Recent leaks of the American National Security Agency’s (NSA) PRISM surveillance program have sparked growing concern over data privacy, with implications for global corporations using US-controlled cloud services, such as AWS, Azure and Dropbox. As a result, businesses are now turning to Switzerland for their data hosting needs.
Swiss ‘private’ hosting companies are seeing huge growth because privacy in Switzerland is enshrined in law. As the country is outside of the EU, it is not bound by pan-European agreements to share data with other member states, or worse, the US. Artmotion, for example, has witnessed 45 per cent growth in revenue amid this new demand for heightened privacy.
Until now the PRISM scandal has focused on the privacy of the individual, but the surveillance undertaken by NSA and Britain’s own GCHQ has spurred corporate concern about the risks associated with using American based cloud providers to host data. It is especially troubling for businesses with data privacy issues, such as banks or large defence and healthcare organisations with ‘secret’ research and development needs.

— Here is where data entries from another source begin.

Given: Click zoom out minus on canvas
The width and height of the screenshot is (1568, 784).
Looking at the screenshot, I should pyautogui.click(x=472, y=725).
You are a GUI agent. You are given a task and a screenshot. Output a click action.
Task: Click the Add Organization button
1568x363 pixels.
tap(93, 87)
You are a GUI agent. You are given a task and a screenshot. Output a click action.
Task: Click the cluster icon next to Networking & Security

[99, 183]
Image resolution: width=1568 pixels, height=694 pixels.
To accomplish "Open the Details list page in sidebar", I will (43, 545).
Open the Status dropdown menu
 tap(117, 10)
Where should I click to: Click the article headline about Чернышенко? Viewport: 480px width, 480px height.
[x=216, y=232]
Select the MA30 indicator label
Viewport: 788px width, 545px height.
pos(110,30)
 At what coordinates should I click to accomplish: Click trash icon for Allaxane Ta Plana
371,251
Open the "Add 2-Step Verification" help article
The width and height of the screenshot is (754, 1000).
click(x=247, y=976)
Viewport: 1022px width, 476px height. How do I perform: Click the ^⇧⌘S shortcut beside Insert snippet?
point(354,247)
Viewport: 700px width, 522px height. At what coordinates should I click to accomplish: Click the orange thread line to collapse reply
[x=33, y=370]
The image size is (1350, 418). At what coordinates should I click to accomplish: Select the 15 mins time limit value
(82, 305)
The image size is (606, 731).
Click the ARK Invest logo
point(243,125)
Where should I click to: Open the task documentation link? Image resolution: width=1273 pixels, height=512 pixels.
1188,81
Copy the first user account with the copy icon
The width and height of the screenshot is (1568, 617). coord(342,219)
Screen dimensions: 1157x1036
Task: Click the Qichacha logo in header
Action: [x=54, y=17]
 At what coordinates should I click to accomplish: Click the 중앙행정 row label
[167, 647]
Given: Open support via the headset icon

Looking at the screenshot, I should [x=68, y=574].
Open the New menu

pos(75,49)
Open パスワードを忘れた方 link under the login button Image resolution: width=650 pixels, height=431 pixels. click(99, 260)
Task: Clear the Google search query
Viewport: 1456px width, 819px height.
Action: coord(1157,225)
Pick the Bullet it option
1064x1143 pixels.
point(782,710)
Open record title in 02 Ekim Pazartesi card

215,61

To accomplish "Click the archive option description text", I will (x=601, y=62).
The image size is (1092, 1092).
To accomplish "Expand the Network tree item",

Before PRISM, the US was at the forefront of the cloud computing industry and companies worldwide flocked to take advantage of the scalable benefits of cloud hosting, as well as the potential cost savings it offered.
However the scandal has unearthed significant risks to data for businesses, as well as for their customers. With US cloud service providers, the government can request business information under the Foreign Intelligence Surveillance Act (FISA) without the company in question ever knowing its data has been accessed.
For businesses large and small, data vulnerabilities and the threat of industrial espionage from US hosting sites can present real security risks or privacy implications, and it’s causing a real fear. Business owners are worried that by using US based systems, private information could potentially be seen by prying eyes.
The desire for data privacy has therefore seen a surge in large corporations turning to ‘Silicon’ Switzerland to take advantage of the country’s renowned privacy culture, which helps them host data without fear of it being accessed by foreign governments.